Advice and assistance would be much appreciated.
|Poster:||Ralf Muehlen||Date:||Dec 11, 2006 9:16am|
|Forum:||sflan||Subject:||Re: whither Ralf?|
I'm out of town till the end of the week. I can't devote a lot of time on maintenance at the moment, but I might be able to take a look at your snapped antenna.
I assume the antenna that snapped is a dish. I have always been skeptical about how those dishes shake in the wind, but never had any of the ones I installed actually fail. They are designed that way and are even supposed to hang tight with just one U-bolt.
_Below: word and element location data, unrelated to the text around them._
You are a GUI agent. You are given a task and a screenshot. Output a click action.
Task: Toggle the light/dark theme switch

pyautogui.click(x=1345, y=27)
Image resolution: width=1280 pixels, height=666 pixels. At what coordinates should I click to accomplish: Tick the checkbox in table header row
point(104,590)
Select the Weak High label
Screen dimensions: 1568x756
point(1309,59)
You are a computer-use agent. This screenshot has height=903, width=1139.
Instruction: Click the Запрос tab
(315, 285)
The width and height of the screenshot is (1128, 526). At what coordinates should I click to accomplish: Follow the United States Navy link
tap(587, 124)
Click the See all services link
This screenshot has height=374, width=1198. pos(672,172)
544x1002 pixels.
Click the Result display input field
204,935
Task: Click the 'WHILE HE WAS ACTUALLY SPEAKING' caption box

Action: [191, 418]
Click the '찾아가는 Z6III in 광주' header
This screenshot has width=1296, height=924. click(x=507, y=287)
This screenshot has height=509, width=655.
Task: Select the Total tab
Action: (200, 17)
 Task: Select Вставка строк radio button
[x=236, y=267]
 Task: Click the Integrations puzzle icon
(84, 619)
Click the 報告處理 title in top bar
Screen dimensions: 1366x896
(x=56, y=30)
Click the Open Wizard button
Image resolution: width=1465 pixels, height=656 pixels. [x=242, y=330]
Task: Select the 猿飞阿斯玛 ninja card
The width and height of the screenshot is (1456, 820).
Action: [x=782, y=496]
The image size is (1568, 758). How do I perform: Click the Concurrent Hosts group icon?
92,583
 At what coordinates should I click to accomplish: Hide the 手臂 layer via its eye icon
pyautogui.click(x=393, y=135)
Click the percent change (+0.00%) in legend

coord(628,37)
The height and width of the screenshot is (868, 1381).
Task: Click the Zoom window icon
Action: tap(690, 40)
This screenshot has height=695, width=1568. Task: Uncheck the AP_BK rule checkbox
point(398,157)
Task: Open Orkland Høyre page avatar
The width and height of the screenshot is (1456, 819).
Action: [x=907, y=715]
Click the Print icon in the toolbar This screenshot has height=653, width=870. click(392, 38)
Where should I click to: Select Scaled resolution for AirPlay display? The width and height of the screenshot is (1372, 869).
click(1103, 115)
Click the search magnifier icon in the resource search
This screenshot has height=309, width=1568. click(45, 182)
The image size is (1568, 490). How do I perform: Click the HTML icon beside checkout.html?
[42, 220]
Their rated wind load is 80.5 lb at 100 mph, and 125.5 lb at 140 mph. (I assumed the manufacturer actually did wind tests.)
At any rate, the same type of dish has been up on San Bruno Mountains in very strong winds for years now without snapping off. (An older incarnation of that antenna of a slightly different design apparently did not have its screws properly tightened, and half of the reflector fell off, and yet the mounting bracket showed no sign of wear and tear.)
Without having seen the broken aluminum flange, maybe it might be possible to either have a replacement made out of steel, or to attach the flange not to the pole directly, but to a larger steel piece that in in turn has more contact points to the pole (at the possible loss of vertical adjustability).
Alternatively, there are yagi and flat panel antennas that, while being less focused, have a smaller wind profile.
I'll contact you off-channel, to come by and take a look.